DATASET ENTRIES.
········

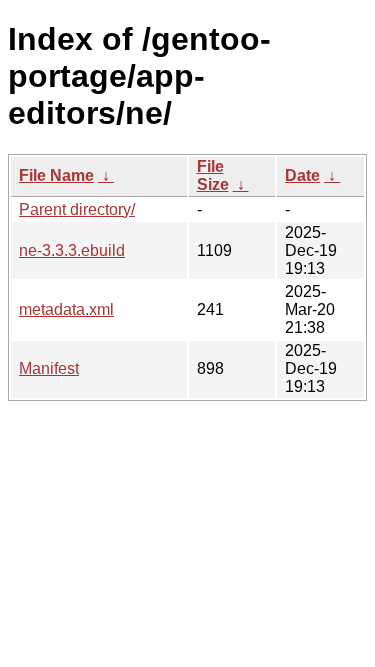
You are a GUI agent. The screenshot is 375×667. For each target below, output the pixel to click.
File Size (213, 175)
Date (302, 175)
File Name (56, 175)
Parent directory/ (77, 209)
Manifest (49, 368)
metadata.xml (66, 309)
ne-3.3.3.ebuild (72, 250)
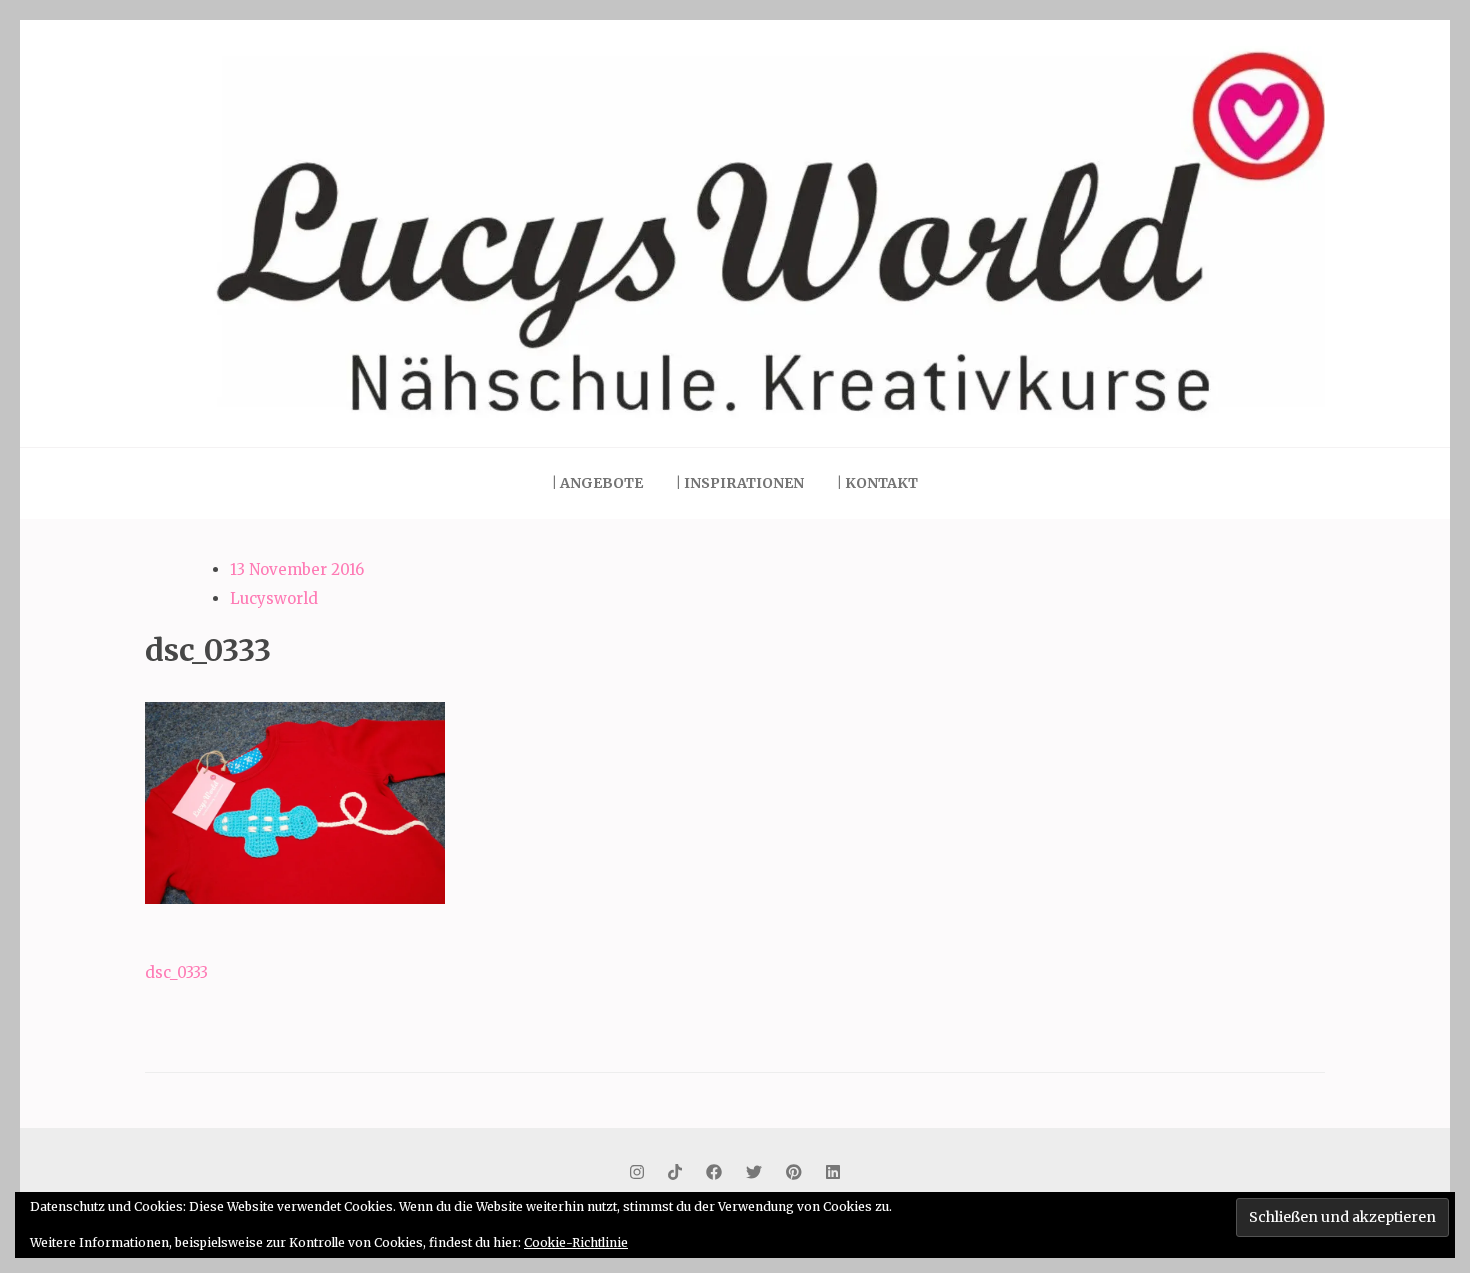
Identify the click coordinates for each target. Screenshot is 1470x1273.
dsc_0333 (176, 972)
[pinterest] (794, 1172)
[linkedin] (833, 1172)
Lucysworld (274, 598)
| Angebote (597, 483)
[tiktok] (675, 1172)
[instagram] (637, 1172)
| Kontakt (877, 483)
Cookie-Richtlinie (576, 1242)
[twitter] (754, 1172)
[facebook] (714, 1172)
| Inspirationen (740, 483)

········

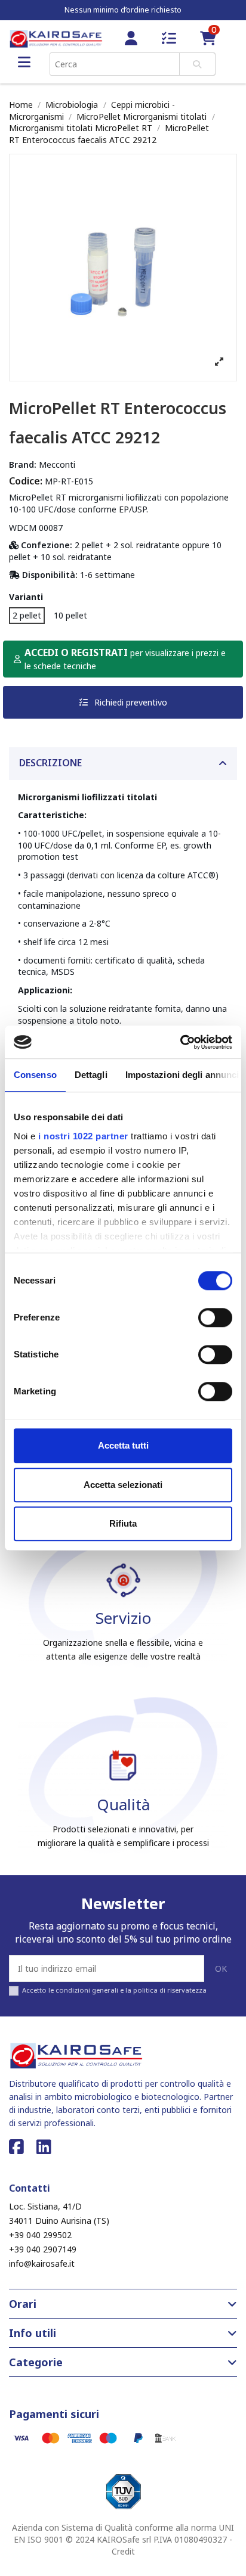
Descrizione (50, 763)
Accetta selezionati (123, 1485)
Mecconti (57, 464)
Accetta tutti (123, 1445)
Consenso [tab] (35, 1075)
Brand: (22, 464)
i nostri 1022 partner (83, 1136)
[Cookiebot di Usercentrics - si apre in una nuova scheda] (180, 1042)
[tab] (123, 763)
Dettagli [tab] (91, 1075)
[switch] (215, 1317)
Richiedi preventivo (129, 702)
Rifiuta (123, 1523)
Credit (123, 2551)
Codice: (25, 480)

········

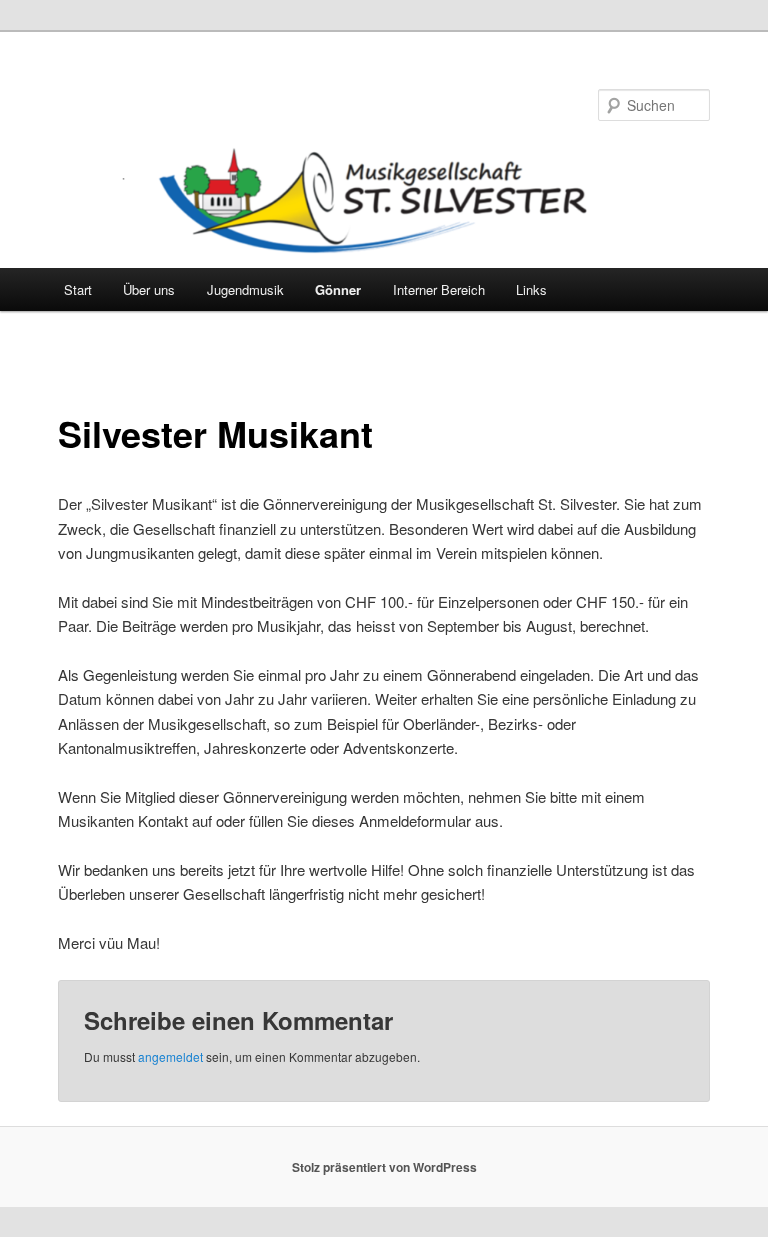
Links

········

WORK INSTRUCTIONS. Among the lines of the listing above, count those that contain "click" and give only the count.

TASK ANSWER. 2